Thread overview
[Issue 6660] New: Problem with SSE registers in array ops
Sep 13, 2011
Don
Sep 27, 2011
Brad Roberts
Sep 27, 2011
Don
[Issue 6660] Problem with core.cpuid on Windows7
Sep 27, 2011
Don
Sep 27, 2011
Don
Sep 27, 2011
Don
Sep 27, 2011
Don
Sep 28, 2011
Don
Dec 22, 2011
Don
Mar 28, 2012
Don
September 13, 2011
http://d.puremagic.com/issues/show_bug.cgi?id=6660

           Summary: Problem with SSE registers in array ops
           Product: D
           Version: D1 & D2
          Platform: Other
        OS/Version: Windows
            Status: NEW
          Severity: normal
          Priority: P2
         Component: DMD
        AssignedTo: nobody@puremagic.com
        ReportedBy: clugdbug@yahoo.com.au


--- Comment #0 from Don <clugdbug@yahoo.com.au> 2011-09-13 01:12:12 PDT ---
This program, arrayop.d,

void main()
{
    double[4] a;
    double[4] b;
    a[] = b[] + b[];
}
compiled and run repeatedly in a batch file

dmd arrayop
arrayop
dmd arrayop
arrayop
dmd arrayop
arrayop
... (I put it in about 20 times)
eventually generates this error on a SandyBridge processor, Windows 7.

C:\sandbox\bugs>dmd arrayop
DMD v2.055 DEBUG
OPTLINK (R) for Win32  Release 8.00.12
Copyright (C) Digital Mars 1989-2010  All rights reserved.
http://www.digitalmars.com/ctg/optlink.html
OPTLINK : Error 3: Cannot Create File arrayop.exe
--- errorlevel 1
Also happens in release version of DMD 2.055.
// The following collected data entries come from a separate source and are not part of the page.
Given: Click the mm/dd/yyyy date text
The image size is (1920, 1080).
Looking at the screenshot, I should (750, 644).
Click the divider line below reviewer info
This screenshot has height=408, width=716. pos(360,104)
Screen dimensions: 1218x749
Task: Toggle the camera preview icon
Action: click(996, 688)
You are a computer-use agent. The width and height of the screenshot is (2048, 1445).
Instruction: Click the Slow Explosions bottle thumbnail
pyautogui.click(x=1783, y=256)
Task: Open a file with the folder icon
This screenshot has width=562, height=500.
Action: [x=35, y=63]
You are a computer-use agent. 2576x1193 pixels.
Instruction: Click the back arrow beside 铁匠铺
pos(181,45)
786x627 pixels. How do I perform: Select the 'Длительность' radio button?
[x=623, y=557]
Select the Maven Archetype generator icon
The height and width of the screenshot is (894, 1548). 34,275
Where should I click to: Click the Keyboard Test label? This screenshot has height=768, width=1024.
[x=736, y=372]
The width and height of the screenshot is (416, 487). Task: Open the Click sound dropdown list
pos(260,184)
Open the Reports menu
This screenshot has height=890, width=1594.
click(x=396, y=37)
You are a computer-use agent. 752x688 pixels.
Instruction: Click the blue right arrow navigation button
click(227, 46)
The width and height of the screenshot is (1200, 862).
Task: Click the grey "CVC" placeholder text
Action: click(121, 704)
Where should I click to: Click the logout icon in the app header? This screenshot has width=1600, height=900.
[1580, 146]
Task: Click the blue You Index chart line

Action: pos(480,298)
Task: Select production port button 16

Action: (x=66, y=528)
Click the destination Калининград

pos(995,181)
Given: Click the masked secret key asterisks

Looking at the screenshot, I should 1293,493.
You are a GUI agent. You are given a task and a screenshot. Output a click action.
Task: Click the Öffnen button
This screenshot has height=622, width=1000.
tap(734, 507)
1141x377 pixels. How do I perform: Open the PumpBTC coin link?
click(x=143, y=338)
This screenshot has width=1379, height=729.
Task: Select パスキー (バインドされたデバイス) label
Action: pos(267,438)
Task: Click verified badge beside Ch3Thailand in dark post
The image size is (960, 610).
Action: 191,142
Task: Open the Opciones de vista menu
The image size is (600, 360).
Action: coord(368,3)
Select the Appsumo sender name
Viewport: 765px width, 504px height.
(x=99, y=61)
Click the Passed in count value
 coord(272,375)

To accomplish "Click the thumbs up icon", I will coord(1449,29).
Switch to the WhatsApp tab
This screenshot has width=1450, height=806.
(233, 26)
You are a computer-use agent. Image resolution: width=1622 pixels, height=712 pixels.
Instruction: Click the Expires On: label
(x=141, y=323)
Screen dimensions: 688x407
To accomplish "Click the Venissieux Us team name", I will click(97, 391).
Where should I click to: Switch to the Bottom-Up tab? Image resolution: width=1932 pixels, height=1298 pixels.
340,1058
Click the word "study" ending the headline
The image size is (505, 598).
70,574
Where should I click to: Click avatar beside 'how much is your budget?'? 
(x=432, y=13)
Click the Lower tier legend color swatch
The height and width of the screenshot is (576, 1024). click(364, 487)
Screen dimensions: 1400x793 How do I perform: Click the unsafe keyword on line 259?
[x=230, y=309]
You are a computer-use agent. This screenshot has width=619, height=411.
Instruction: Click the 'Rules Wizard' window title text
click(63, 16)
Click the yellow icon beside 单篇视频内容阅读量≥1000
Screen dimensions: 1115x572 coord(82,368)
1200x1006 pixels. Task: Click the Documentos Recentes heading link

I think it is an SSE issue, since it only happens with arrays of floats and doubles (not reals). But I'm just guessing. Maybe it is corrupting the stack.

-- 
Configure issuemail: http://d.puremagic.com/issues/userprefs.cgi?tab=email
------- You are receiving this mail because: -------
September 27, 2011
http://d.puremagic.com/issues/show_bug.cgi?id=6660


Brad Roberts <braddr@puremagic.com> changed:

           What    |Removed                     |Added
----------------------------------------------------------------------------
                 CC|                            |braddr@puremagic.com


--- Comment #1 from Brad Roberts <braddr@puremagic.com> 2011-09-26 23:50:42 PDT ---
Another data point...

In the auto tester where it's building each test with the sequence of different parameter combinations, it used to fail every once in a while due to the same error below.  Changing it to write to a different executable every time (I just added a counter so it's testfoo_0.exe, testfoo_1.exe, etc..) completely fixed that problem.  I have no recollection which tests were failing.. I thought it was pretty random, but it might not have been.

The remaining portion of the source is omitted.